▶ [REQUIRED WORK]:
Your response should consist of the full data, set down exactly.

▶ [AVAILABLE RECORDS]:
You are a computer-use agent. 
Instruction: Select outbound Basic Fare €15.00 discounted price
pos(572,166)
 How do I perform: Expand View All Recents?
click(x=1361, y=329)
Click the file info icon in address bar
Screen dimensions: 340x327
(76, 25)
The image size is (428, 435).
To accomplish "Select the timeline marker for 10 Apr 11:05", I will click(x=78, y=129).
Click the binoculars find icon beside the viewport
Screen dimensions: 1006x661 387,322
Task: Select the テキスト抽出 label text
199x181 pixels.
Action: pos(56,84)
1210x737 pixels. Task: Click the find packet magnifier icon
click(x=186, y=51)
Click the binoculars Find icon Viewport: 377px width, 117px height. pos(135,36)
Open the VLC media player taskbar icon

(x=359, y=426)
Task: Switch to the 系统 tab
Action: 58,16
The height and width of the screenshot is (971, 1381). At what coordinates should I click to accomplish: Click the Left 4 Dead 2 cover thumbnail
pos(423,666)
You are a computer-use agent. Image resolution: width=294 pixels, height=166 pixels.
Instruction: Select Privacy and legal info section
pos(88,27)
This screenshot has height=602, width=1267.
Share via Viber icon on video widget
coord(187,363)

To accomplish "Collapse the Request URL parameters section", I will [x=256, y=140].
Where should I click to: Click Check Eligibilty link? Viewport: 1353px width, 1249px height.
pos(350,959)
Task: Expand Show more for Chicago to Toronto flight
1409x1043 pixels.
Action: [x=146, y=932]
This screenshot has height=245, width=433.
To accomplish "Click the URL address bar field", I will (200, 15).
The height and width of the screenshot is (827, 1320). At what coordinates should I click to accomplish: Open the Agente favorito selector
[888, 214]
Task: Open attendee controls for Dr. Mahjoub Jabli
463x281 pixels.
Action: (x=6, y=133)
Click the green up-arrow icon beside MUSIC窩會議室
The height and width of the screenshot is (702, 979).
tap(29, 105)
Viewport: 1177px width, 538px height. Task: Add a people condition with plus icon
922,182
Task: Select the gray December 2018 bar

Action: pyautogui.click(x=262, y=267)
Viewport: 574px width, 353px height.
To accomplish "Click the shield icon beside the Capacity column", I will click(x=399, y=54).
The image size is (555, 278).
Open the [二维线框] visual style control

▶ [COMPLETED EXERCISE]:
You are a computer-use agent. 
Instruction: Select outbound Basic Fare €15.00 discounted price
pos(572,166)
 How do I perform: Expand View All Recents?
click(x=1361, y=329)
Click the file info icon in address bar
Screen dimensions: 340x327
(76, 25)
The image size is (428, 435).
To accomplish "Select the timeline marker for 10 Apr 11:05", I will click(x=78, y=129).
Click the binoculars find icon beside the viewport
Screen dimensions: 1006x661 387,322
Task: Select the テキスト抽出 label text
199x181 pixels.
Action: pos(56,84)
1210x737 pixels. Task: Click the find packet magnifier icon
click(x=186, y=51)
Click the binoculars Find icon Viewport: 377px width, 117px height. pos(135,36)
Open the VLC media player taskbar icon

(x=359, y=426)
Task: Switch to the 系统 tab
Action: 58,16
The height and width of the screenshot is (971, 1381). At what coordinates should I click to accomplish: Click the Left 4 Dead 2 cover thumbnail
pos(423,666)
You are a computer-use agent. Image resolution: width=294 pixels, height=166 pixels.
Instruction: Select Privacy and legal info section
pos(88,27)
This screenshot has height=602, width=1267.
Share via Viber icon on video widget
coord(187,363)

To accomplish "Collapse the Request URL parameters section", I will [x=256, y=140].
Where should I click to: Click Check Eligibilty link? Viewport: 1353px width, 1249px height.
pos(350,959)
Task: Expand Show more for Chicago to Toronto flight
1409x1043 pixels.
Action: [x=146, y=932]
This screenshot has height=245, width=433.
To accomplish "Click the URL address bar field", I will (200, 15).
The height and width of the screenshot is (827, 1320). At what coordinates should I click to accomplish: Open the Agente favorito selector
[888, 214]
Task: Open attendee controls for Dr. Mahjoub Jabli
463x281 pixels.
Action: (x=6, y=133)
Click the green up-arrow icon beside MUSIC窩會議室
The height and width of the screenshot is (702, 979).
tap(29, 105)
Viewport: 1177px width, 538px height. Task: Add a people condition with plus icon
922,182
Task: Select the gray December 2018 bar

Action: pyautogui.click(x=262, y=267)
Viewport: 574px width, 353px height.
To accomplish "Click the shield icon beside the Capacity column", I will click(x=399, y=54).
The image size is (555, 278).
Open the [二维线框] visual style control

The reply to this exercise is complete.